▶ INSTRUCTIONS TO FOLLOW
Apart from the pictures, reproduce the data below exactly as it stands.

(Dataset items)
- - -
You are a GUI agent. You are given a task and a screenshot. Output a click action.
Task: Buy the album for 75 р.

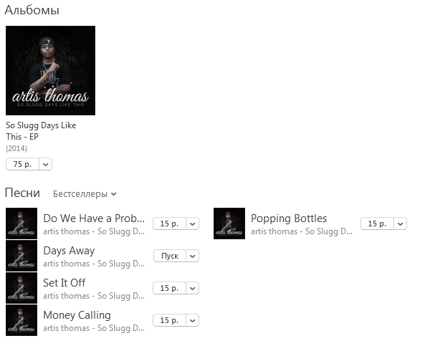click(x=22, y=164)
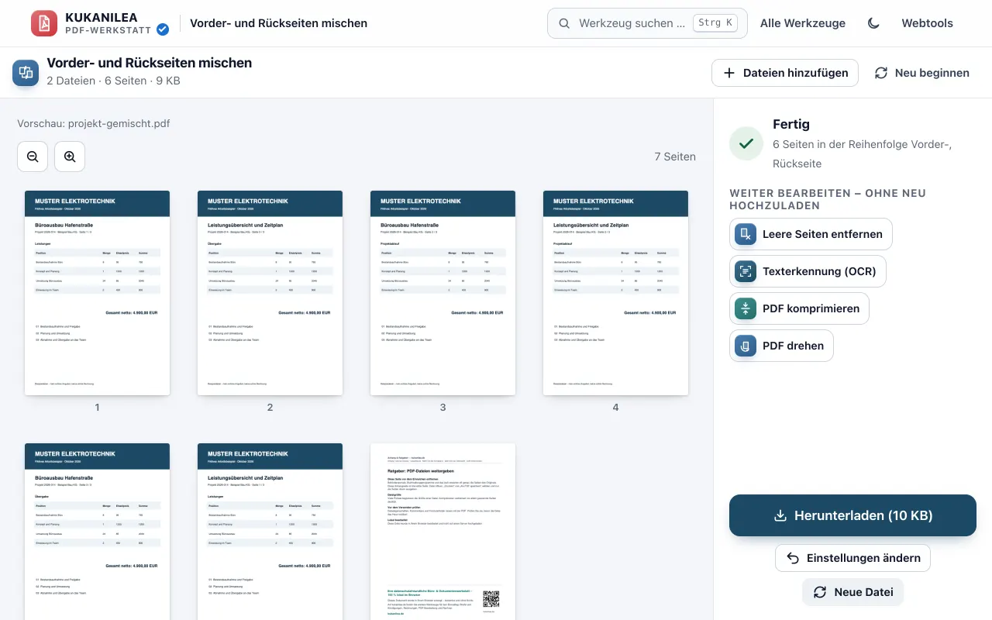Download the file via Herunterladen (10 KB)
This screenshot has height=620, width=992.
853,515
- - -
▶ TASK SOLUTION
You are a GUI agent. You are given a task and a screenshot. Output a click action.
Task: Buy the album for 75 р.

click(x=22, y=164)
Download the file via Herunterladen (10 KB)
This screenshot has height=620, width=992.
853,515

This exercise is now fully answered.